▸ **DOCUMENT PASSAGE**
___

CP3403/CP5634 Assignment
Due: 25th May 2017 5pm.
Page 1
Assignment - Data Mining Practice and Analysis
Due date: Thursday, 25th May 2017 5pm
Aims
v Familiarise with some well-known data mining techniques in order to understand
their working principles;
v Apply data mining techniques to domain-specific datasets;
v Review cutting-edge data mining techniques to gain good overview on current data
mining technology;
Requirements (Tasks)
The whole task of this assignment consists of the following procedural steps.
Step 1 :
Set up (by your imagination of a real-like business situation or by applying an actual
analysis problem case) a scenario in which you are given a set of domain-specific
dataset and asked to analyze the given dataset. The purpose of the analysis might be
to understand (overview or learn about) the given data or to solve a specific analytical
problem – depending on the scenario you made up.
Step 2 :
Find and get your own domain-specific dataset to fit for the scenario you made up.
The dataset could be unique or publicly available. Some public datasets are available
from the UCI machine learning repository (http://archive.ics.uci.edu/ml/). Also refer
to Resources folder of our LearnJCU subject site for more sources.

___

▸ **DATASET SECTION**
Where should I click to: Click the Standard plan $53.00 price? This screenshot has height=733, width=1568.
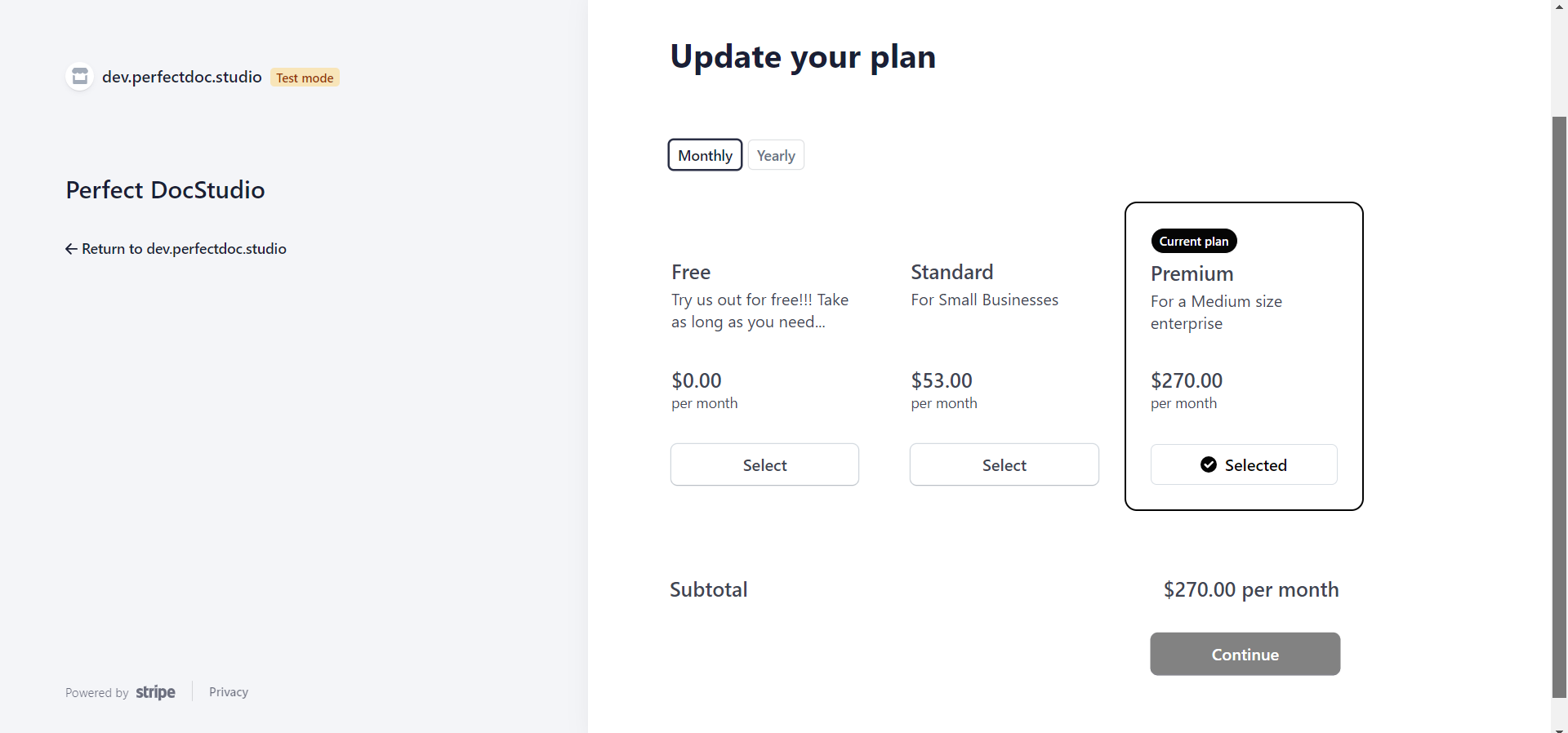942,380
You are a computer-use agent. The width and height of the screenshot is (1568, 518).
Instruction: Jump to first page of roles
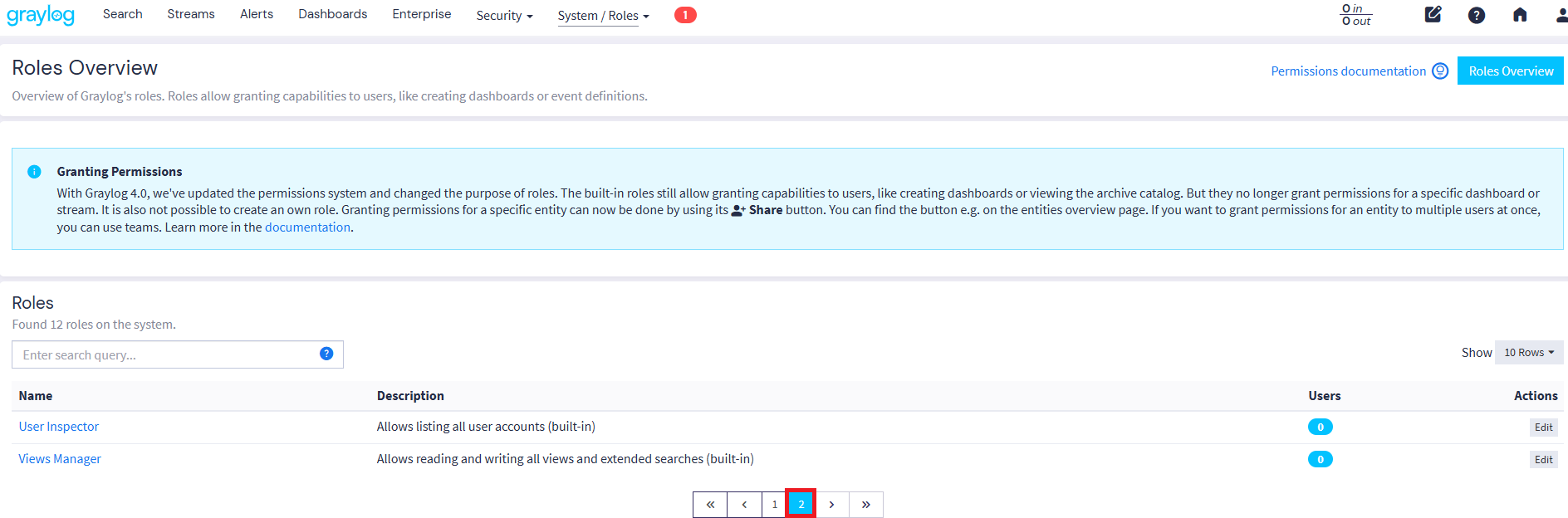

___

▸ **THE TASKS**
a – For each statement, say whether it agrees with the data mining assignment brief. Answer yes or no and quote the deciding words from the brief. (i) The assignment is due on a Thursday. (ii) The dataset must be publicly available. (iii) In Step 1, the scenario may be based on an actual analysis problem case.
b – Write out everything in the data mining assignment brief from "The whole task" down to "for the scenario you made up.".
c – Continue the data mining assignment brief from where it stops.
The listing has no connection to the data mining assignment brief.

▸ **ANSWERS BELOW**
a –
(i) Yes: "Due date: Thursday, 25th May 2017 5pm"
(ii) No: "The dataset could be unique or publicly available."
(iii) Yes: "by applying an actual analysis problem case"

b –
The whole task of this assignment consists of the following procedural steps.
Step 1 :
Set up (by your imagination of a real-like business situation or by applying an actual
analysis problem case) a scenario in which you are given a set of domain-specific
dataset and asked to analyze the given dataset. The purpose of the analysis might be
to understand (overview or learn about) the given data or to solve a specific analytical
problem – depending on the scenario you made up.
Step 2 :
Find and get your own domain-specific dataset to fit for the scenario you made up.

c –
Step 3 :
Choose appropriate data mining techniques (algorithms) – see more details for each
option in Step 4 below.
** Note: The procedural order of the above three steps can be alternated. For
example, you may find an interesting dataset first and then set up a specific datamining scenario which fits for the analysis on the dataset chosen. **
Step 4 :
You can select either of two options for this assignment.
v Option (1) – Programming-intensive Assignment
- Once you have your own domain-specific dataset and chosen data mining
algorithm, then you need to design and implement the chosen algorithm in
your preferred programming language.
This assignment can be worked either as a group (two students at maximum)
or as an individual. If you work as a group, then group members must equally
contribute to the group work. Also, all group members must participate in the
presentation.CP3403/CP5634 Assignment
Due: 25th May 2017 5pm.
Page 2
- A series of preprocessing will be required at this step. The preprocessing
procedure should be designed carefully (considering what kind of processing
will be required? How? Why?) to make your data ready to be fed to your
program. Some parts of this preprocessing procedure can be included in your
program as a part of “pre-data-mining module”.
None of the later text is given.